FDA Approves Morning After Pill
The Food and Drug Administration Wednesday allowed the first-ever sales and marketing of a kit of emergency contraceptive pills that women can take the morning after unprotected sex to prevent pregnancy.
The PREVEN kits will be available by prescription by the end of September, said Roderick Mackenzie, chairman and founder of Gynetics Inc. of Somerville, N.J., which won the first approval to advertise and sell morning-after pills.
The FDA has long told women, and doctors, how to use standard birth control pills in this manner, and the agency last year gave out specific information about which pills and dosages were effective as contraception up to 72 hours after unprotected sex.
But Wednesday's approval, for the first time, allows a pharmaceutical company to advertise and to sell special morning-after packets that women can keep in their medicine cabinets.
"It's not only a scientific but an ethical advance," said Arthur Caplan, director of the Center for Bioethics at the University of Pennsylvania. "Women now have more options, and have long deserved to have the rights to prevent unplanned pregnancies."
Anti-abortion groups, however, have criticized the method.
The morning-after pills are different from RU-486, the French abortion pill, which actually ends a pregnancy several weeks after it has begun.
Gynetics had said the company would market the emergency kit last year, becoming the first U.S. company to take action since the FDA approved using contraceptive pills for emergency birth control.
In February 1997, the FDA said six brands of birth control pills were safe and effective as morning-after pills, the first federal acknowledgment of the emergency birth control method that European women have been prescribed for years.
Until now, however, contraceptive manufacturers have refused to sell the form of emergency birth control here, citing litigation and political fears.
The pills prevent or delay ovulation, experts said.

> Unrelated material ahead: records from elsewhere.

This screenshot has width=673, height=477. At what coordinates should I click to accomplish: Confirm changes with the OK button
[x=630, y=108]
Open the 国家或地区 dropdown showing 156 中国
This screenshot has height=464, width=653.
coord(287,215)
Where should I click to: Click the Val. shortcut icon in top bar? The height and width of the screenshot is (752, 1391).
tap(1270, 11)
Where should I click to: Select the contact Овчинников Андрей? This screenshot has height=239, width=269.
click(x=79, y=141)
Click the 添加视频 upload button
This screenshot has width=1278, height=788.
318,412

Some say the pills could possibly prevent a fertilized egg from implanting in the uterine wall so it can grow into an embryo.

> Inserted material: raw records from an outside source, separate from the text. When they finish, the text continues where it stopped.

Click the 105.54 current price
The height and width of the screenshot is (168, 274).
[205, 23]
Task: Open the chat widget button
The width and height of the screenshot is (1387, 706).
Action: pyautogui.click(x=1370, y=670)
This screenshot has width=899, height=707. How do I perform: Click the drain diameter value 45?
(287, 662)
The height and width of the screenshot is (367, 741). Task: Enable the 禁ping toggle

If an embryo is already implanted and growing, the morning-after pills will have no effect unlike with RU-486.
The FDA said the regimen is effective 75 percent of the time. It consists of taking two oral contraceptive pills within 72 hours of unprotected sex, and another two pills 12 hours later.

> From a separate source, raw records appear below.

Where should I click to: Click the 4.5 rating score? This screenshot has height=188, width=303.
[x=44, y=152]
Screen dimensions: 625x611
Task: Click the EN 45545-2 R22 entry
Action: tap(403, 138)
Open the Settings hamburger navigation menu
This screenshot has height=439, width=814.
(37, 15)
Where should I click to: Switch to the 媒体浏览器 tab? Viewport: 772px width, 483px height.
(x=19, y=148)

For every 100 women who have unprotected sex during the second or third week of their menstrual cycle, eight would normally become pregnant but only two would if the women took the emergency birth control, according to studies.
The emergency contraceptive's side effects are nausea and vomiting, sometimes severe. More than 4 million women have taken emergency contraception in Britain alone, and studies there have shown no serious side effects.